The decisions with Adams, 34, and Espino, 36, were emotional for Martinez. They also don’t guarantee neither player will appear for the team in 2023. Adams plans to report to the Class AAA Rochester Red Wings if no other club reaches out. Espino will start for Rochester and is still on the 40-man roster, meaning he could be the first pitcher called in case of injury.
Adams, who hasn’t appeared in the majors since 2021, spent part of last year in independent ball. Espino, conversely, has made 77 appearances for Washington in the past two years, doing everything he was asked and more. But Espino was edged out by right-handed pitcher Thaddeus Ward, who has more upside and a higher chance of contributing beyond this year. Michael Chavis earned the final bench spot over Adams, with Martinez wanting a versatile defender who could pinch-run late in games. According to Statcast, Chavis, 27 and a former first-round pick by the Boston Red Sox, was in the 89th percentile in sprint speed in 2022.

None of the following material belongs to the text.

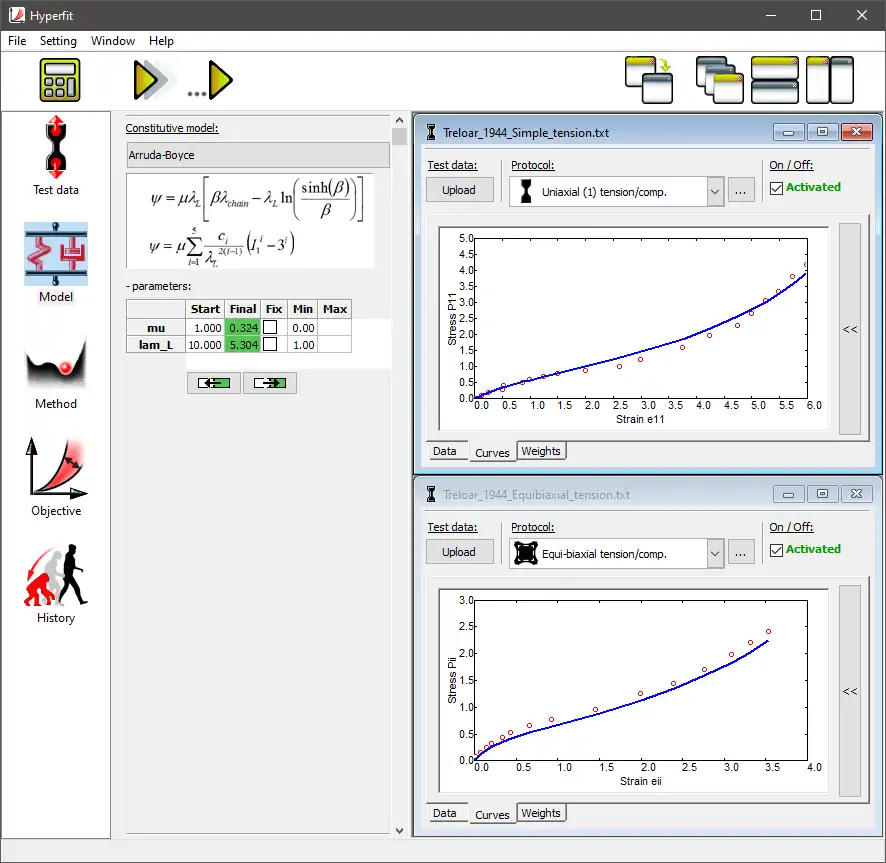Open the calculator icon in toolbar
886x863 pixels.
[59, 80]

The Nationals have also signed utility man Chad Pinder to a minor league deal, a person familiar with the situation confirmed Monday. Pinder, 30, became a free agent after he did not make the Cincinnati Reds’ Opening Day roster. He spent his first seven seasons with the Oakland Athletics, playing left field (158 starts), right field (104), second base (62), shortstop (28), third base (20), center field (seven) and first base (four). As of Monday afternoon, the expectation was that he will start the year in Rochester.
“It’s tough to hear, especially coming in and doing everything that I possibly could to put myself in the position to possibly have my name called to be on the roster,” said Adams, who finished spring training with an .850 OPS in 40 at-bats. “I totally understand. I can walk away with my head held high and very proud of the way that I came in and handled myself, the way I went about my business, the teammate that I was and all the knowledge that I gave to the younger guys. That was a blast.”

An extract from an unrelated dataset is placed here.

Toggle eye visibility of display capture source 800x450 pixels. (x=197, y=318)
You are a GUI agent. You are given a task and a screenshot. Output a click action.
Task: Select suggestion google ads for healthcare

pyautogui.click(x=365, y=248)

“I did a good job in spring, but at the same time, I have [minor league] options,” said Espino, who chose not to pitch for Panama in the World Baseball Classic to boost his chances of making the Opening Day roster. “I know most of them don’t have options, so it’s just part of the game, part of baseball.”
At the winter meetings in December, the Nationals took Ward with the first pick in the Rule 5 draft because they saw him as a starter or long reliever down the line. And because Ward was a Rule 5 selection, Washington had a consequential choice: Carry him on the Opening Day roster or place him on waivers, where he would be available to the other 29 clubs and then offered back to the Red Sox if other clubs pass.
Ward is an example, then, of valuing the future more than the present or past. He may be a better multi-inning relief option than Espino in the short term. In the bigger picture, he could be around when the Nationals are trying to compete again, and Espino almost certainly won’t be. Like they have since Washington blew up the roster in 2021, Martinez, his staff and General Manager Mike Rizzo will have to make these types of decisions every day.
Does it make sense for Corey Dickerson to get more at-bats than Alex Call in left field? Once Carter Kieboom fully recovers from Tommy John surgery, how much should he and Candelario, signed to a one-year deal, share reps at third? And more than anything, when will it be time to rip the Band-Aid some more, to squint hard at the next wave of prospects and assign them lockers at Nationals Park?
The clock is already ticking toward the rebuild’s next phase.
Andrew Golden contributed to this report.